» Problem description: Search the records below for the word "Ֆրանսիա". Copy each line where it occurs.

» Given entries:
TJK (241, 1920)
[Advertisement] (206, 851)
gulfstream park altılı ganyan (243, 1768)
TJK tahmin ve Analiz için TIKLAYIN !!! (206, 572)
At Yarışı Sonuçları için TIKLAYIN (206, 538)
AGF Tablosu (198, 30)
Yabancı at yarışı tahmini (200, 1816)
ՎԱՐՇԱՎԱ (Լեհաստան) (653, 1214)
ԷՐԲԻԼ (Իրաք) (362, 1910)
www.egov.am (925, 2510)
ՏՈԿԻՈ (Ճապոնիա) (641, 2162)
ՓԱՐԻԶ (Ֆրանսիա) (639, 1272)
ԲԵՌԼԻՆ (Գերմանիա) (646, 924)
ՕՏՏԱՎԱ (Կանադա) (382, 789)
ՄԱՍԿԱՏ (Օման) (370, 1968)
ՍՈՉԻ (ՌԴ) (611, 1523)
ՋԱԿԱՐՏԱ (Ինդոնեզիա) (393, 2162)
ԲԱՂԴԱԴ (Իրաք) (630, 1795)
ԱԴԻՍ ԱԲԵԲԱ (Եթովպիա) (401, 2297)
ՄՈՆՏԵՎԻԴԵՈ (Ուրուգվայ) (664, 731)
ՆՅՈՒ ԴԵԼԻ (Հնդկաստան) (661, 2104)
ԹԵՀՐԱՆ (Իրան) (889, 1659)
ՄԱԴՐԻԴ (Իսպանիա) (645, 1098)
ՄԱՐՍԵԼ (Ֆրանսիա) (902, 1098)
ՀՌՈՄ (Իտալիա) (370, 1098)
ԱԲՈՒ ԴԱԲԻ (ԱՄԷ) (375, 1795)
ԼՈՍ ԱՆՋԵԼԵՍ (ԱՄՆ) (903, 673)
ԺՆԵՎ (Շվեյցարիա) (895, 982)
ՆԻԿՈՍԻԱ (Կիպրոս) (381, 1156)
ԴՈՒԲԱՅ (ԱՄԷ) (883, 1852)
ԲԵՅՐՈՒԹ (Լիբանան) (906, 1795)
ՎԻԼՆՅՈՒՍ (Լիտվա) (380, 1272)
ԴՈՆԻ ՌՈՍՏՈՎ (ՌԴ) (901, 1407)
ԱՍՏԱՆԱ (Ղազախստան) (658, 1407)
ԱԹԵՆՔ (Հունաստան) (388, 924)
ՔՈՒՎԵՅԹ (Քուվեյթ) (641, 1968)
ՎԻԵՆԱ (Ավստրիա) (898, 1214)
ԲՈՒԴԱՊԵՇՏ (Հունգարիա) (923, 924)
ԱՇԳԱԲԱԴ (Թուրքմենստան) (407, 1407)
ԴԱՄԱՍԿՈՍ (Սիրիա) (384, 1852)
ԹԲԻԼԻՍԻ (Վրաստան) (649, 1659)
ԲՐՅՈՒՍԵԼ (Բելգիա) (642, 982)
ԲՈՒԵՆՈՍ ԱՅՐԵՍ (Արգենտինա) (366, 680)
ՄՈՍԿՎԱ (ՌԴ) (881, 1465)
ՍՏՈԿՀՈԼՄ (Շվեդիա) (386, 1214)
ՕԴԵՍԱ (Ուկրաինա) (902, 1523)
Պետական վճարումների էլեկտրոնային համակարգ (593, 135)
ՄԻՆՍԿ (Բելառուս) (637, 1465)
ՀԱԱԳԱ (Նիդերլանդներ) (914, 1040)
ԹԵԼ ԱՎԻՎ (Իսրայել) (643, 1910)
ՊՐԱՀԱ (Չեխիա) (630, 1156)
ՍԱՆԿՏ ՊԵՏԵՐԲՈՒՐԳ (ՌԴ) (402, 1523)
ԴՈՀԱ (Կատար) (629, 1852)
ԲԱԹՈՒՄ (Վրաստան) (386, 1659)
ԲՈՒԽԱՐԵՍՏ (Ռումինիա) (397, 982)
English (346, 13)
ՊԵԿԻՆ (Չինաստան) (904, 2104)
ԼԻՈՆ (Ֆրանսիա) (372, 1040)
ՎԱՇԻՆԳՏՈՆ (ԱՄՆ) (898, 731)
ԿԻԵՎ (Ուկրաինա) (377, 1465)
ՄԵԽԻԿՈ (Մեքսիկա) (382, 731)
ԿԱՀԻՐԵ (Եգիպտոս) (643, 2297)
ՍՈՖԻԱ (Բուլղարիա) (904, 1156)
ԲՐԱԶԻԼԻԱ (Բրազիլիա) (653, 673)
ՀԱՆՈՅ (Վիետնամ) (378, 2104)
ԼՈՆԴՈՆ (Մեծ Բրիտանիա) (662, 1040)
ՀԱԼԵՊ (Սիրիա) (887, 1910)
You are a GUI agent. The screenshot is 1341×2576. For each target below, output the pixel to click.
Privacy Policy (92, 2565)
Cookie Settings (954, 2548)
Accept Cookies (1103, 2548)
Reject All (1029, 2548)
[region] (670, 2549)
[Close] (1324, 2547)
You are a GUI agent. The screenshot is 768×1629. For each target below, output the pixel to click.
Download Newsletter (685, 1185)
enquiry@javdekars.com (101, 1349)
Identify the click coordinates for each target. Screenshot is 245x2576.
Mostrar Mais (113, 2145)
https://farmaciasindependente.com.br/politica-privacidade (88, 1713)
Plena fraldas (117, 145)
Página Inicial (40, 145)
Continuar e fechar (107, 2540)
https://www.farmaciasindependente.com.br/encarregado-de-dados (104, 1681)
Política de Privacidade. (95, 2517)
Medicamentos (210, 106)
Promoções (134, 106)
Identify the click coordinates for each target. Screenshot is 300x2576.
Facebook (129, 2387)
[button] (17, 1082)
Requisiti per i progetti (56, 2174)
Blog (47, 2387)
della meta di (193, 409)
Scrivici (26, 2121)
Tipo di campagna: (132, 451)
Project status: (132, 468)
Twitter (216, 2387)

» Result of the exercise:
ՓԱՐԻԶ (Ֆրանսիա) (639, 1272)
ՄԱՐՍԵԼ (Ֆրանսիա) (902, 1098)
ԼԻՈՆ (Ֆրանսիա) (372, 1040)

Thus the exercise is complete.